I call this the 'corner store', but I have no idea what it really was. I wonder if that star's a Christmas decoration, and if it just happened to be a December when they cleared out. It kind of looks like there might still be products on display inside.


Clear what this used to be, though, eh? It's tough to guess the vintage: this looks positively Wild-West, but I doubt it's quite so old. Maybe that's when the lumber company was founded, and they used it for decades after without ever changing the sign.


This one is absolutely gorgeous: a 1960s igloo-style façade hiding a sadly generic red building. Who knows what community activities this sad little building, with its solitary tiny front window, once held. But the Canadian Centennial logo establishes the vintage more exactingly. Whenever Robsart was abandoned, it was sometime after 1967. Of course, when I say 'abandoned'...


...Robsart hasn't been completely abandoned. Here's a cow in the middle of the detritus. Must be lots to eat around here.


And I'm not just talking about cows either. Wikipedia reports that Robsart has a population of nine. For some reason, I find this creepier than the thought that it had been completely abandoned: that people still live, like squatters in a graveyard, surrounded by the ghostly detritus of the community that once was.
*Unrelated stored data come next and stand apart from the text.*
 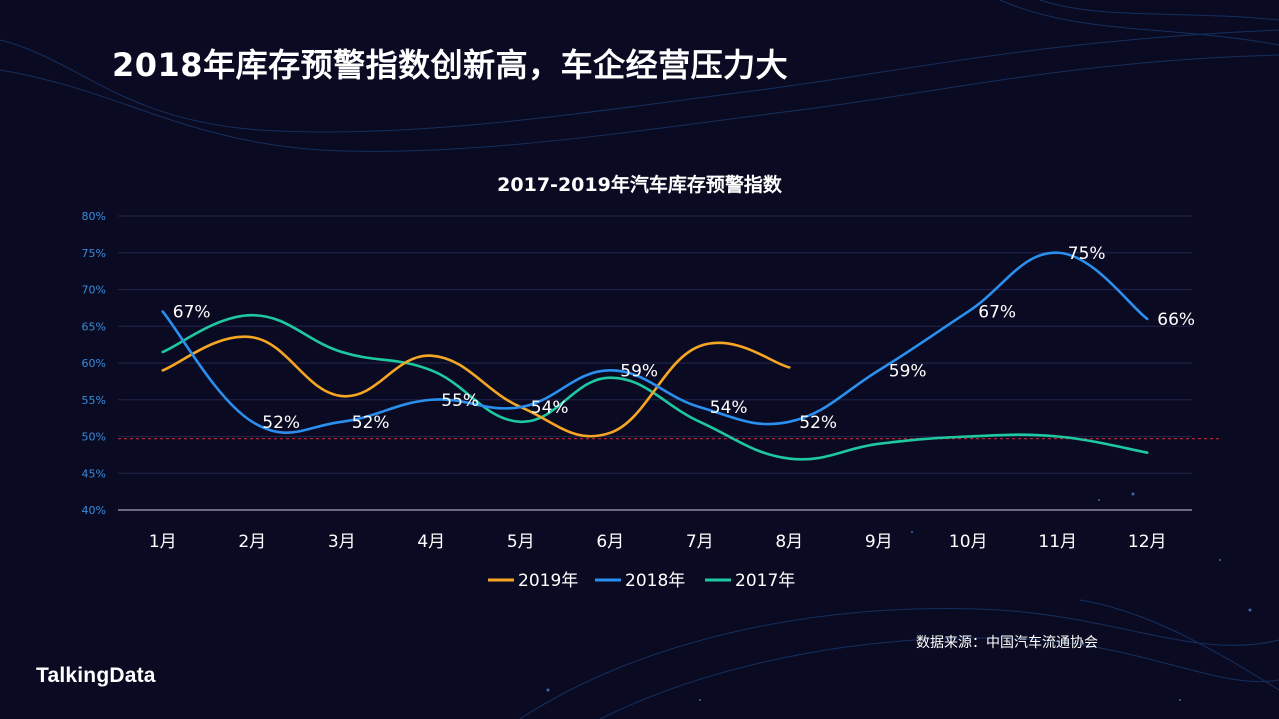 I want to click on legend-label: 2018年, so click(x=655, y=581).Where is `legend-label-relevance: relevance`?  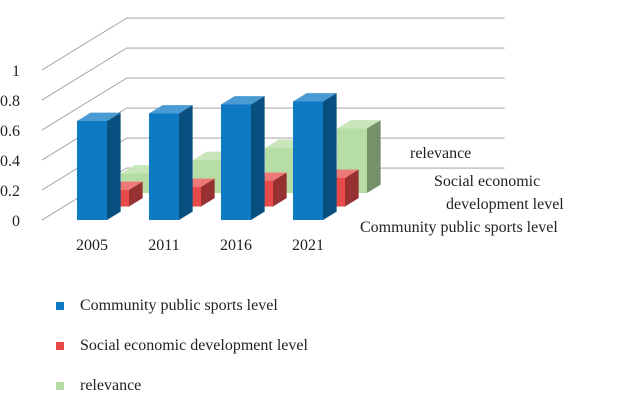 legend-label-relevance: relevance is located at coordinates (111, 386).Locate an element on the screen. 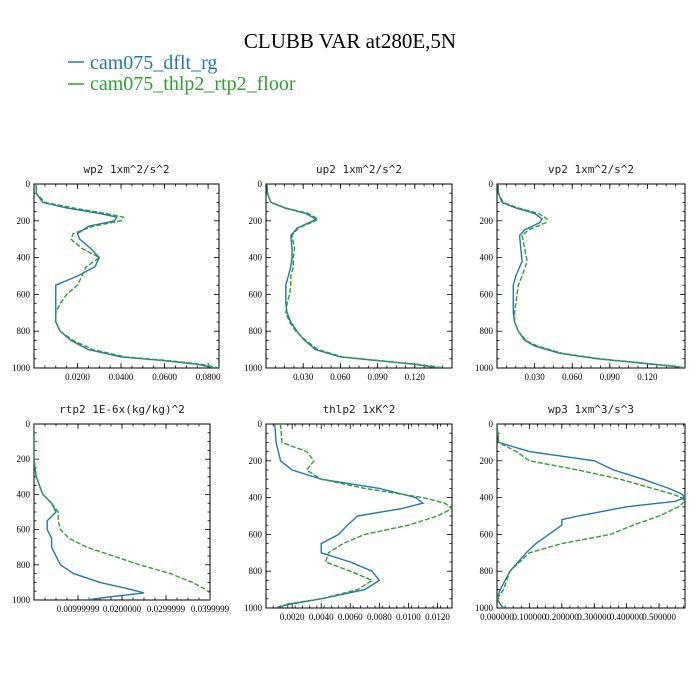 This screenshot has height=700, width=700. x-tick-label: 0.00999999 is located at coordinates (78, 609).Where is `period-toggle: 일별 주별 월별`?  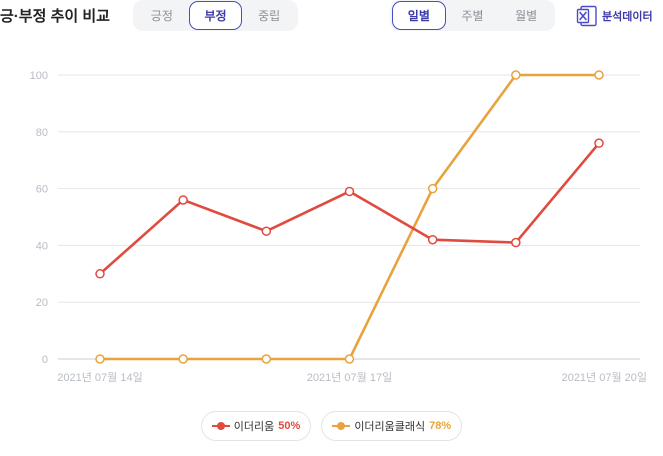 period-toggle: 일별 주별 월별 is located at coordinates (472, 16).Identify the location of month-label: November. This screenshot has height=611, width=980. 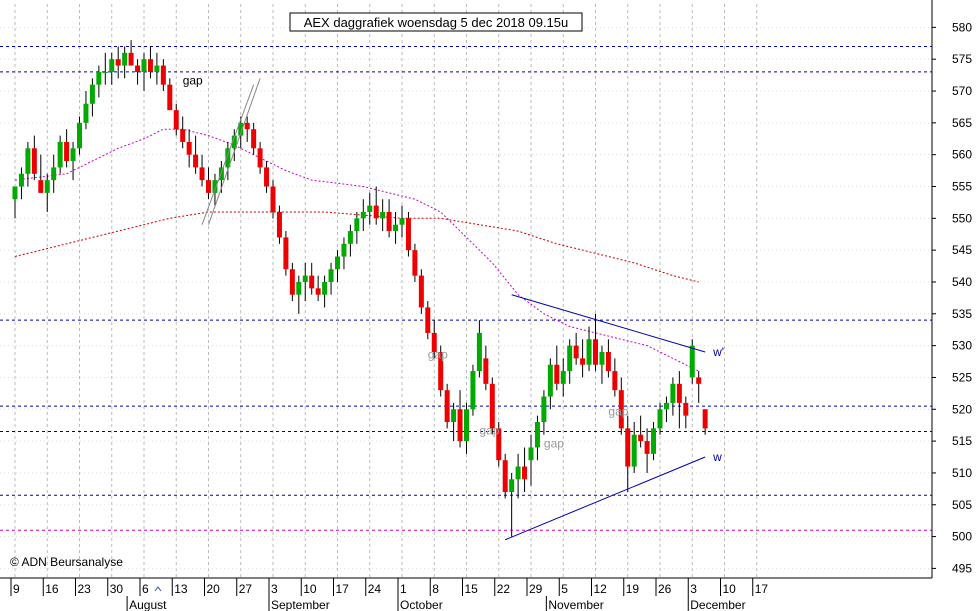
(576, 604).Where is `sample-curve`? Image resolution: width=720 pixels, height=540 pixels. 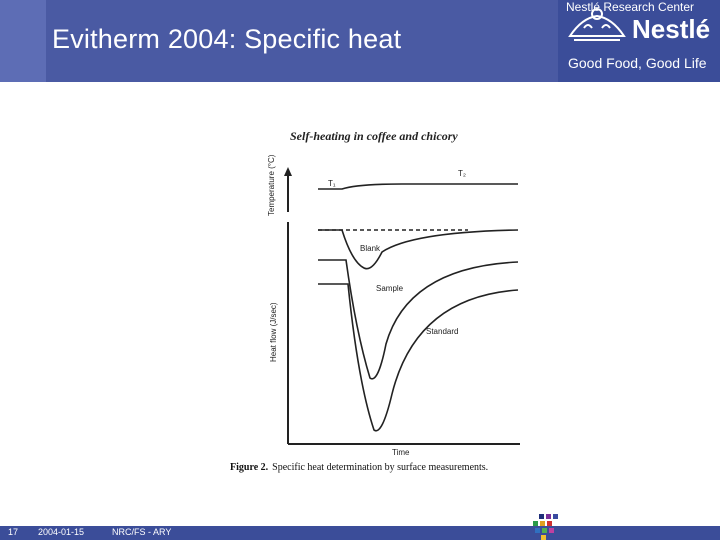
sample-curve is located at coordinates (418, 320).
Or even somehow attempt to eke out a business. This, the painted sign indicates, is 'Robsart Art Works', presumably someone's workshop studio. Several signs around town advertise this site, probably for the benefit of ghost-town adventurers. But it's tough to imagine this poor person gets much business. Although I imagine living in Robsart gives her (for some reason I presume it's a her) a fair amount of inspiration.